Pre-processing Twitter Data using Python

The main goal of collecting Twitter data is to make sense of it in the first place. Whether to get insights to make a decision, or validating some theories or just exploring like we are doing in this tutorial.

The data we receive from Twitter comes in JSON format with a bunch of raw text inside it, and as you might know, unstructured data types are hard to analyze. Before we start analyzing the data, we need to do some work on the dataset, this step is called data pre-processing.  In this article, we’re going to see the basic steps to clean the text using Python.

Table of Contents:
  1. Collecting data from Twitter REST Search API using Python
  2. Pre-processing Twitter Data using Python
  3. Making sense of Twitter data using NLP

Tweets structure

Let’s take a look first at what a tweet post looks like inside a JSON format:

#!/usr/bin/env python
# -*- coding: utf-8 -*-

import os
import json

# Exploring tweet content
file = os.path.dirname(__file__) + '/../Archive/twitter_data_set.json'

with open(file, 'r', encoding='utf-8') as tweets_file:
    data = tweets_file.read()
    tweets = json.loads(data)
    print(json.dumps(tweets[1], indent=4, ensure_ascii=False))

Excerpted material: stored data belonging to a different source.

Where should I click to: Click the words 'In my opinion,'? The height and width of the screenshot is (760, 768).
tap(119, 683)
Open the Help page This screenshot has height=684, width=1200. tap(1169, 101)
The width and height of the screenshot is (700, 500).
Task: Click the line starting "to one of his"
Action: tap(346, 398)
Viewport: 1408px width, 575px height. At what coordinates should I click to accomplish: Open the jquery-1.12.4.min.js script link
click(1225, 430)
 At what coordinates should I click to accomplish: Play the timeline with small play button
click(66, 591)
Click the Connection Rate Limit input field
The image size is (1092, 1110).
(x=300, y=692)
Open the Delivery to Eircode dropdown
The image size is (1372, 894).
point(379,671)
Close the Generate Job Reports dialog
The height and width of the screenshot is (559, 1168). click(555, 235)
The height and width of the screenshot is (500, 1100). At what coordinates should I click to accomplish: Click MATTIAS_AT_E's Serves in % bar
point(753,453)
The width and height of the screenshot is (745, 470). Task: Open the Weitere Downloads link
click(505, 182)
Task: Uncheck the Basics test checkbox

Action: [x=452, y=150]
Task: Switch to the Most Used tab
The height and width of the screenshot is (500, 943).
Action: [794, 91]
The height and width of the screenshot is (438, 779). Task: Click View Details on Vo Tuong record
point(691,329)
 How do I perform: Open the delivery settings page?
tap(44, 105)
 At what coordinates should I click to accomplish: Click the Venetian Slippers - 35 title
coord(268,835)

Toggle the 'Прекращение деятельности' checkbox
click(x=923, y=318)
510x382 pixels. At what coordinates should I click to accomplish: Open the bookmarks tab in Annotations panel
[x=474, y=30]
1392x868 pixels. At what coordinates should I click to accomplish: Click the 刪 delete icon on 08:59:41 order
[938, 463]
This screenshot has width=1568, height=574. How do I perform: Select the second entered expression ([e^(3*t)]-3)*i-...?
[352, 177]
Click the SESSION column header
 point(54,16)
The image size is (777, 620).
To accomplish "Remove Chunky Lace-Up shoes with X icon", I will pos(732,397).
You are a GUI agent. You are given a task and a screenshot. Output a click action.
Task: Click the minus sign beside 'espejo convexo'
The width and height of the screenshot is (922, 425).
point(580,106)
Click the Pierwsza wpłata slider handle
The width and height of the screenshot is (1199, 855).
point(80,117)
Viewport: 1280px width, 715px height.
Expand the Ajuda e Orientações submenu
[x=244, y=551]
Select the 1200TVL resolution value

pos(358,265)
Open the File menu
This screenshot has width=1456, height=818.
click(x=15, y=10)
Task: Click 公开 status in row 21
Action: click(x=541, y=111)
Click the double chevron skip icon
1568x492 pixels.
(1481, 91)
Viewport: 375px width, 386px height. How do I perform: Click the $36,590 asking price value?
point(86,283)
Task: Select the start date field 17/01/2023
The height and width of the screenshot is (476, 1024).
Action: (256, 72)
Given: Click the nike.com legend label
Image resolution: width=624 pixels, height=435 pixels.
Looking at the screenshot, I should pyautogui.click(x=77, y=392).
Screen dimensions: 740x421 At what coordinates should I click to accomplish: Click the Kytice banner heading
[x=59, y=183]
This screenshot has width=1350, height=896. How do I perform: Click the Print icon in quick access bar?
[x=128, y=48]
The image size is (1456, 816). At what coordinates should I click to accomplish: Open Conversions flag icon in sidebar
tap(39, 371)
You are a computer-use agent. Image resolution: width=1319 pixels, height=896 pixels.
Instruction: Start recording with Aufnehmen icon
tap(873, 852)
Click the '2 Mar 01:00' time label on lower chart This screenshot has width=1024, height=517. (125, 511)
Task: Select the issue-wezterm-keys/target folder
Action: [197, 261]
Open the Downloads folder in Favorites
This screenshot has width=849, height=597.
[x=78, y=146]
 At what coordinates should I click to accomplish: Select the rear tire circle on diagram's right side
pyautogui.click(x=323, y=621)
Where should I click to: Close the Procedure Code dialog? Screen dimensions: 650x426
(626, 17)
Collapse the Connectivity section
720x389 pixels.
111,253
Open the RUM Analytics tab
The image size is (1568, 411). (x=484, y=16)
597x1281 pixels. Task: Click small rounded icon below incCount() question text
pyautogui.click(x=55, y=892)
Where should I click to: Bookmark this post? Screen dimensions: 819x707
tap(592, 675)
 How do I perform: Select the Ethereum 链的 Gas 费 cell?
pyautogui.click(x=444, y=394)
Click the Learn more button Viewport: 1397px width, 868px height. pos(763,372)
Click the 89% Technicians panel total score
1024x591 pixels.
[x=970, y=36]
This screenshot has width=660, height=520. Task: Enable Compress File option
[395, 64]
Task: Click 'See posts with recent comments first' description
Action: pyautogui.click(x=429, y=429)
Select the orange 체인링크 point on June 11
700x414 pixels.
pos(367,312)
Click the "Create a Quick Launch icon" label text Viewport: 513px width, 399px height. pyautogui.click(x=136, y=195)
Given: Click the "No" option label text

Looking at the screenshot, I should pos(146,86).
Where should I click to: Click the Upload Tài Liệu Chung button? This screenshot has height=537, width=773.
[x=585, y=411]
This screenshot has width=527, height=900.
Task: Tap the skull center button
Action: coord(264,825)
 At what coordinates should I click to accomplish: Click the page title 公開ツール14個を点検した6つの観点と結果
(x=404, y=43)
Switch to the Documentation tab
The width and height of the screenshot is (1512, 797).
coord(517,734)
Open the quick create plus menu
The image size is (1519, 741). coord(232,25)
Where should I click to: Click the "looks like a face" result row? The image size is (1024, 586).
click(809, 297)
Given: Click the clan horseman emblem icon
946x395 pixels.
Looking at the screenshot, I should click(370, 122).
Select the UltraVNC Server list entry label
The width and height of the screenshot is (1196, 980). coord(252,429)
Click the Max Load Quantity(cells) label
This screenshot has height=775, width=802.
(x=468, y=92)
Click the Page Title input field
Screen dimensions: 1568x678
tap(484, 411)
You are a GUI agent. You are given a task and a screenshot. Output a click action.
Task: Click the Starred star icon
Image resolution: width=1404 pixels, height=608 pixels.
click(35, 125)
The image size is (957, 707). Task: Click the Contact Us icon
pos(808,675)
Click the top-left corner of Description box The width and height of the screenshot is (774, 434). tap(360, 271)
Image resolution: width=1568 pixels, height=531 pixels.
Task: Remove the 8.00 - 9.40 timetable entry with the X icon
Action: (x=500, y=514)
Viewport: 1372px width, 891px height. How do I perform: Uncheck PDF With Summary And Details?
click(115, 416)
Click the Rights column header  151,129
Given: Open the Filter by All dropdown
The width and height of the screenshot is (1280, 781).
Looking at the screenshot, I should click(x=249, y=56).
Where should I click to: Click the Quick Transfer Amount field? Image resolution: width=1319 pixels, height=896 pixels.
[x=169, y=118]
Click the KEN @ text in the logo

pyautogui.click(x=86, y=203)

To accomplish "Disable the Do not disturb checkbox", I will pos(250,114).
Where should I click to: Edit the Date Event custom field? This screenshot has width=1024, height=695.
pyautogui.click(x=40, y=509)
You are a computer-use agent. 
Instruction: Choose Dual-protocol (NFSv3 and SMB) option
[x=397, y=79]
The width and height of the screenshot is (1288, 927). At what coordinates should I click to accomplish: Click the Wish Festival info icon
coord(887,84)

The above code print one Tweet on the console, I've set ensure_ascii to False just to keep the special characters.

{
    "created_at": "Mon Dec 11 13:23:51 +0000 2017",
    "id": 940210522468880386,
    "id_str": "940210522468880386",
    "text": "C'est Lundi et je fait mon rituel de calendrier de l'avent...sans marijuana comme les criminels de la Colombie-Britannique. ",
    "truncated": false,
    "entities": {
        "hashtags": [],
        "symbols": [],
        "user_mentions": [],
        "urls": []
    },
    "metadata": {
        "iso_language_code": "fr",
        "result_type": "recent"
    },
    "source": "<a href=\"http://www.twitter.com\" rel=\"nofollow\">Twitter for BlackBerry</a>",
    "in_reply_to_status_id": null,
    "in_reply_to_status_id_str": null,
    "in_reply_to_user_id": null,
    "in_reply_to_user_id_str": null,
    "in_reply_to_screen_name": null,
    "user": {
        "id": 333131633,
        "id_str": "333131633",
        "name": "Guylaine Lau-----",
        "screen_name": "GuylaineLau",
        "location": "Montreal,Quebec",
        "description": "RULE OF LAW ACTIVIST: JAIL CORRUPT LANDLORDS. ECONOMIC & ECOLOGIC PLANET FOR FUTUR. MISS MENSA OR NIKITA FOR ALL. https://t.co/lVjkZTnZ1T",
        "url": null,
        "entities": {
            "description": {
                "urls": [
                    {
                        "url": "https://t.co/lVjkZTnZ1T",
                        "expanded_url": "https://www.facebook.com/GuylaineLau",
                        "display_url": "facebook.com/GuylaineLau",
                        "indices": [
                            114,
                            137
                        ]
                    }
                ]
            }
        },
        "protected": false,
        "followers_count": 589,
        "friends_count": 1646,
        "listed_count": 45,
        "created_at": "Mon Jul 11 01:31:38 +0000 2011",
        "favourites_count": 1158,
        "utc_offset": -18000,
        "time_zone": "Eastern Time (US & Canada)",
        "geo_enabled": false,
        "verified": false,
        "statuses_count": 73483,
        "lang": "en",
        "contributors_enabled": false,
        "is_translator": false,
        "is_translation_enabled": false,
        "profile_background_color": "01090D",
        "profile_background_image_url": "http://abs.twimg.com/images/themes/theme14/bg.gif",
        "profile_background_image_url_https": "https://abs.twimg.com/images/themes/theme14/bg.gif",
        "profile_background_tile": true,
        "profile_image_url": "http://pbs.twimg.com/profile_images/537702543703306240/IiyF2NAD_normal.jpeg",
        "profile_image_url_https": "https://pbs.twimg.com/profile_images/537702543703306240/IiyF2NAD_normal.jpeg",
        "profile_link_color": "9266CC",
        "profile_sidebar_border_color": "EEEEEE",
        "profile_sidebar_fill_color": "EFEFEF",
        "profile_text_color": "333333",
        "profile_use_background_image": false,
        "has_extended_profile": false,
        "default_profile": false,
        "default_profile_image": false,
        "following": null,
        "follow_request_sent": null,
        "notifications": null,
        "translator_type": "regular"
    },
    "geo": null,
    "coordinates": null,
    "place": null,
    "contributors": null,
    "is_quote_status": false,
    "retweet_count": 0,
    "favorite_count": 0,
    "favorited": false,
    "retweeted": false,
    "lang": "fr"
}

As you can see from the tweet above, there is a lot of data and metadata related to a single tweet, which is good form an analytical standpoint because it gives us information that allows some interesting analysis.   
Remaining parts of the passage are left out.